Non si dà ripresa possibile di un sindacato generale, né tanto meno di una sinistra politica, se non torniamo a demistificare tali assunti a livello di massa. Soccorre il ritorno a Marx, alle bambinate con le quali il capitalismo edificava la propria genealogia, alla critica delle “robinsonate”. Come il capitalismo è una formazione economico-sociale determinata, così i cosiddetti imprenditori e le loro caratteristiche e fonti di legittimazione sono storicamente determinati.
Certo, occorre strappare tutti i veli del neoliberismo, delle retoriche manageriali, della fine della società e dell’uomo, per sua antropologica natura essere calcolante secondo i principi dell’economia classica. Sono castronerie, ovviamente, ma hanno imbevuto il senso comune dei lavoratori e delle loro organizzazioni, sindacali e politiche.

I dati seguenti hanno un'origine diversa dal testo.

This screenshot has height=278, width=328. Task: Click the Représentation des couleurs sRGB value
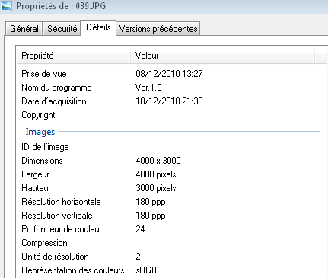coord(146,270)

Chi crea la ricchezza, l’impresa o il lavoro vivo? Ne abbiamo avuta una dimostrazione durante lo scontro su servizi essenziali, autocertificazioni prefettizie e codici Ateco. Senza il lavoro operaio di fabbrica il sistema crolla, senza il lavoro di cura le famiglie non tengono, senza i lavoratori manuali stranieri le tavole restano vuote. E’ il lavoro vivo il cuore delle società capitalistiche, un lavoro vivo da indagare e ricomporre “distendendo il marxismo”, come sosteneva Fanon. Significa riconoscerne la centralità interpretativa del reale e politica di trasformazione.

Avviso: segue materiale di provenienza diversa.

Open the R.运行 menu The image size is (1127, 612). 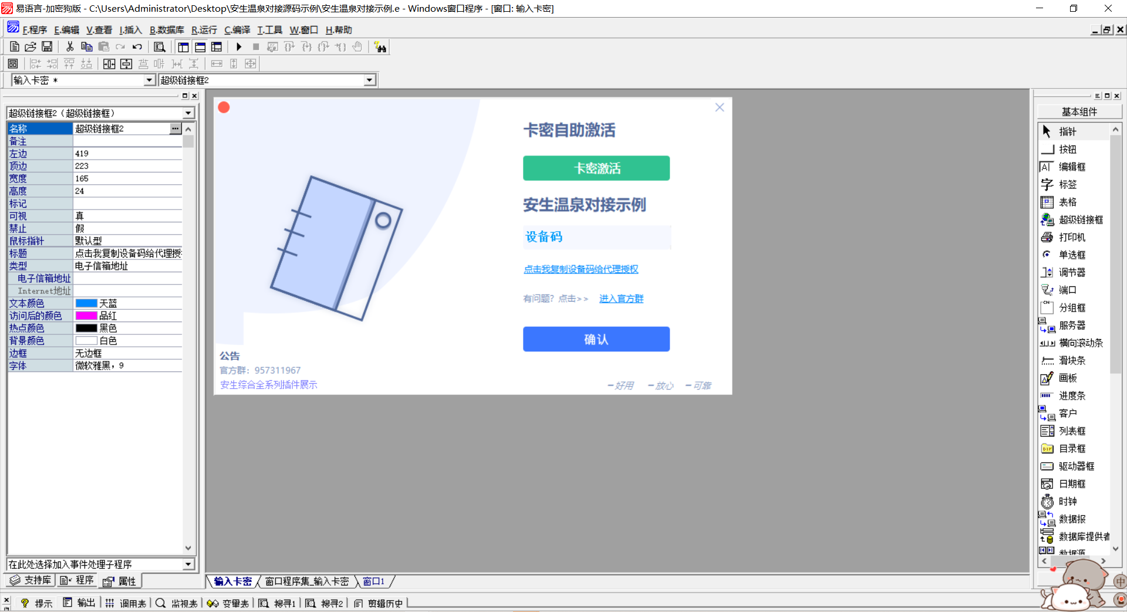tap(204, 30)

Se bisogna riandare indietro per andare avanti, saltando trent’anni di subalternità culturale ed ideologica, rileggere oggi un classico come il “Dizionario di sociologia” di Luciano Gallino offre punti di vista illuminanti. Quello che Gallino ha lasciato in voci come quella che qui ci interessa, ‘Imprenditori’, non è il pensiero dell’illustre studioso prima del dispiegarsi della “nuova ragione del mondo”, ma il punto per ripartire dopo l’ubriacatura neoliberista. E’ per Schumpeter, soprattutto, passando per Weber e Sombart, che lo sviluppo economico viene considerato una variabile dipendente della presenza di imprenditori. Senza imprenditori privati non vi sarebbe sviluppo economico. Gallino rileva come questa sia ormai opinione largamente diffusa tranne che per pensatori e forze di ispirazione marxista, e che la discussione non è affatto storica e/o teorica.
Il punto politico è la polarità Stato e Impresa privata: e mai come in questa fase, rispetto a questo governo ed a un dopo Covid19 che non sia peggio di prima, tali sollecitazioni risultano di una stringente attualità. Da una parte lo ‘Stato imprenditore’, il mercato interno e il bene comune, dall’altra Bonomi, Confindustria e i padroni privati. Non è difficile scegliere da che parte stare. Dimenticavo: ci vorrebbe un Partito, mentre possiamo benissimo fare a meno dei padroni.